**EXERCISE BRIEF**:
According to the text on Croton fruticulosus, what is the common name of this species?

**GIVEN TEXT**:
※

- Conservation status: Secure (NatureServe)

Scientific classification
- Kingdom: Plantae
- Clade: Tracheophytes
- Clade: Angiosperms
- Clade: Eudicots
- Clade: Rosids
- Order: Malpighiales
- Family: Euphorbiaceae
- Genus: Croton
- Species: C. fruticulosus
- Binomial name: Croton fruticulosus Torr.
- Synonyms: Oxydectes fruticulosa (Torr.) Kuntze; Croton fruticulosus var. fuscencens Müll.Arg.; Croton fruticulosus var pallescens Müll.Arg.;

= Croton fruticulosus =

- Genus: Croton
- Species: fruticulosus
- Authority: Torr.
- Conservation status: G5
- Synonyms: Oxydectes fruticulosa (Torr.) Kuntze, Croton fruticulosus var. fuscencens Müll.Arg., Croton fruticulosus var pallescens Müll.Arg.

Species of plant

Female flower beside young flower buds

Stellate hairs on lower leaf surface

Croton fruticulosus, the bush croton, is a species of shrub or subshrub mainly growing in dry scrub. Occurring in the southwestern United States and northern Mexico, it belongs to the family Euphorbiaceae.

==Description==

Here are key identification features of Croton fruticulosus:

- Stems are much branched, semi-woody or woody, and up to 1 m tall.

※

(Recorded data)
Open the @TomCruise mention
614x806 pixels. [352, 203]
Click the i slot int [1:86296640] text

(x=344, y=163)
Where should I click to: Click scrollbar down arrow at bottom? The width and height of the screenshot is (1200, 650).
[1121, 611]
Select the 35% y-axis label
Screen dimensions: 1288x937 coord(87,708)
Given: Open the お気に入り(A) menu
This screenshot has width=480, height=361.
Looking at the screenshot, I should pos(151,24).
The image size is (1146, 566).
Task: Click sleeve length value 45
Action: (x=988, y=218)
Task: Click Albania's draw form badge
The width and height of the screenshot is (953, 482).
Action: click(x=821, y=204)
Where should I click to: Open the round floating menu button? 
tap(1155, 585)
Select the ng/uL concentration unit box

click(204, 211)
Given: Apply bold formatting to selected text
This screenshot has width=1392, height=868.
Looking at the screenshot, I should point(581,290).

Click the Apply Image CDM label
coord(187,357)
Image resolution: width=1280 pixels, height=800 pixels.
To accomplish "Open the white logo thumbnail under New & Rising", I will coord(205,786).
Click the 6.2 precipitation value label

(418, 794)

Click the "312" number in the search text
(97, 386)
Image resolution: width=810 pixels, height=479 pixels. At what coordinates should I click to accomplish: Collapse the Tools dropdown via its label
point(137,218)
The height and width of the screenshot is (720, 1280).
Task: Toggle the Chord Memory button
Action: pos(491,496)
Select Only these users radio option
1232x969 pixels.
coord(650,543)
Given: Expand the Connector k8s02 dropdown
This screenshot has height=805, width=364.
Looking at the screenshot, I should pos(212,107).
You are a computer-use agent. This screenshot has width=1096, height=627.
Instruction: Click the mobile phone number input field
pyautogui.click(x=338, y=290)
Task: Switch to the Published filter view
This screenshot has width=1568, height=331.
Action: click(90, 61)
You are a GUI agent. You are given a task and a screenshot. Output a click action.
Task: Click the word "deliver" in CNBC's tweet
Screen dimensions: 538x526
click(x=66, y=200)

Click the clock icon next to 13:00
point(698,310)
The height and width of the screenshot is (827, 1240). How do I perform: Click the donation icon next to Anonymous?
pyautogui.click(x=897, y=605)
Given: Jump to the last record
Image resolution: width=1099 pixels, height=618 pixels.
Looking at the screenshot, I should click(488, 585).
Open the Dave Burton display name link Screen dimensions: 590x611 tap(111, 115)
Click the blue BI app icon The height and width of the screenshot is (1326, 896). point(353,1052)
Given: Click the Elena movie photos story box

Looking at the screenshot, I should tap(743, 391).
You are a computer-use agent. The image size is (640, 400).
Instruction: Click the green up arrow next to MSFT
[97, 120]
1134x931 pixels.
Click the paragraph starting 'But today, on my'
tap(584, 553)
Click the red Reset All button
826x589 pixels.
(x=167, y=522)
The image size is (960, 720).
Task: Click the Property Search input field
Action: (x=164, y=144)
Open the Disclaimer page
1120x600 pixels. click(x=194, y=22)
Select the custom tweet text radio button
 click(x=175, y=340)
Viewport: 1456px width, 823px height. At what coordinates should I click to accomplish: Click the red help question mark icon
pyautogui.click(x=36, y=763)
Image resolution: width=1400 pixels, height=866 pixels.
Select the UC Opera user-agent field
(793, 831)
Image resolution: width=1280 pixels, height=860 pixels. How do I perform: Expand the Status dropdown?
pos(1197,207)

※

**RESPONSE TO THIS EXERCISE**:
The bush croton.